Targeting Telomerase to Treat Ocular Neovascular Disorders

Therapeutic strategies for treating ocular neovascular disorders by targeting telomerase.

Choroidal neovascularization (CNV) is the principal driver of blindness in neovascular age-related macular degeneration (nvAMD). Abnormal blood vessel growth beneath the macular leads to retinal damage and severe vision loss. Discovering the involvement of VEGF in the underlying mechanisms driving ocular angiogenesis has resulted in the development of multiple VEGF-targeted ocular therapeutics where none had previously existed.

The Need

Current therapies for ocular neovascular disorders targeting VEGF, while effective, pose challenges such as adverse effects on retinal cells and decreased efficacy over time.
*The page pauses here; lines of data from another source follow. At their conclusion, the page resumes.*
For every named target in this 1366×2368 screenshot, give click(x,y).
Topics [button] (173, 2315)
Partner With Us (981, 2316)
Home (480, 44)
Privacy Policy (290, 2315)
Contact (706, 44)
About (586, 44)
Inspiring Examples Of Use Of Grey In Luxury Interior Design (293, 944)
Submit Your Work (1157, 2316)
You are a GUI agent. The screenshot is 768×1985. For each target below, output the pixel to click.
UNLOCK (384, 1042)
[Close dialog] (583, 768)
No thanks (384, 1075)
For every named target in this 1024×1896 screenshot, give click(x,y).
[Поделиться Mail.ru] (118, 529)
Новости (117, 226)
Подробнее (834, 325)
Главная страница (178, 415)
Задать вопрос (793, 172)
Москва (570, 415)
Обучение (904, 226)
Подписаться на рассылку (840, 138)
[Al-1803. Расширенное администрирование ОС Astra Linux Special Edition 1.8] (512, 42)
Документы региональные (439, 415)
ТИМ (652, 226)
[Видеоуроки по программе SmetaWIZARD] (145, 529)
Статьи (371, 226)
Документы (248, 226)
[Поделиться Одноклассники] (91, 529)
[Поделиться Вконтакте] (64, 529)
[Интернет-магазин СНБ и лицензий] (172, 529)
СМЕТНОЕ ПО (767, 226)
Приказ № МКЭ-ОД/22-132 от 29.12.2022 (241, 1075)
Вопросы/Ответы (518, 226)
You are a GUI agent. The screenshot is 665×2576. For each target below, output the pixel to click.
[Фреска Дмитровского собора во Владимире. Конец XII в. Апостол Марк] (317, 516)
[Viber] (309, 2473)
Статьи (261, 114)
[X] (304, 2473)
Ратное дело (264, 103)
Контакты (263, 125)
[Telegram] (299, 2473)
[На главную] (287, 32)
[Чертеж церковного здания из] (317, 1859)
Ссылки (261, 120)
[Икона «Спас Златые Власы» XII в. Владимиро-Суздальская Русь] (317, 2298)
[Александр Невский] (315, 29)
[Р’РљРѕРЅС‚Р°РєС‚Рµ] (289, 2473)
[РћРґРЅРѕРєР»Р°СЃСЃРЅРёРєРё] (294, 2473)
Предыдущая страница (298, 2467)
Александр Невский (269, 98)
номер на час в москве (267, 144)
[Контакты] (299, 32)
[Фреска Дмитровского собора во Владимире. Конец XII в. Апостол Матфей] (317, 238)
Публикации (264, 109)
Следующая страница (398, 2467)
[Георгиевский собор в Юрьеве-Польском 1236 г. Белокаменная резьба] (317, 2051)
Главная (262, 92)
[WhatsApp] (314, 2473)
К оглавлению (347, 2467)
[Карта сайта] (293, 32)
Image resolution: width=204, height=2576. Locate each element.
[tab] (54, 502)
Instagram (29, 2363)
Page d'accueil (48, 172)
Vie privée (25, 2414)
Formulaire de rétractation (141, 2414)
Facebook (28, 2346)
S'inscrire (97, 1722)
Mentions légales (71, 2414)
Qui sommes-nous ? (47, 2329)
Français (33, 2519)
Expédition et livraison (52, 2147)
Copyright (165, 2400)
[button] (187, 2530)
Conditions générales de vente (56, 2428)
There is a critical need for alternative treatments that target neovascularization with minimal impact on normal ocular function and provide sustained efficacy.

The Technology

Researchers at The Ohio State University have developed a novel therapeutic for ocular disorders involving neovascularization that focuses on targeting telomerase to inhibit the development of choroidal neovascularization (CNV). Through genetic and pharmacological approaches, the novel technology suppresses telomerase activity, effectively reducing CNV growth. This non-viral therapeutic strategy offers a promising alternative to conventional anti-VEGF therapies, potentially mitigating their adverse effects while maintaining therapeutic efficacy.

Commercial Application

  • Treatment of neovascular age-related macular degeneration (nvAMD).
  • Management of other ocular diseases driven by pathological neovascularization, such as diabetic retinopathy and corneal neovascularization.
  • Potential application in combination therapies to enhance treatment outcomes in ocular neovascular diseases.


  • Targeted therapy: Specifically inhibits telomerase activity associated with CNV development, minimizing off-target effects.
  • Sustained efficacy: Offers a potential long-term solution for managing ocular neovascular diseases, maintaining therapeutic benefits over time.
  • Versatility: Can be adapted for use in various ocular diseases driven by neovascularization expanding its therapeutic applications.
  • Potential for combination therapy: Shows synergistic effects when combined with sub-therapeutic doses of anti-VEGF antibodies, providing enhanced therapeutic outcomes.